(Saved data entries)
☆ ☆ ☆ ☆
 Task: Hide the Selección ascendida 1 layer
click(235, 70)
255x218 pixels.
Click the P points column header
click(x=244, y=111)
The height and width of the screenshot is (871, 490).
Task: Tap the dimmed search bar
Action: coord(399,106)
☆ ☆ ☆ ☆
Repeat all of the records above exactly as written.

• **Solution to this task**
 Task: Hide the Selección ascendida 1 layer
click(235, 70)
255x218 pixels.
Click the P points column header
click(x=244, y=111)
The height and width of the screenshot is (871, 490).
Task: Tap the dimmed search bar
Action: coord(399,106)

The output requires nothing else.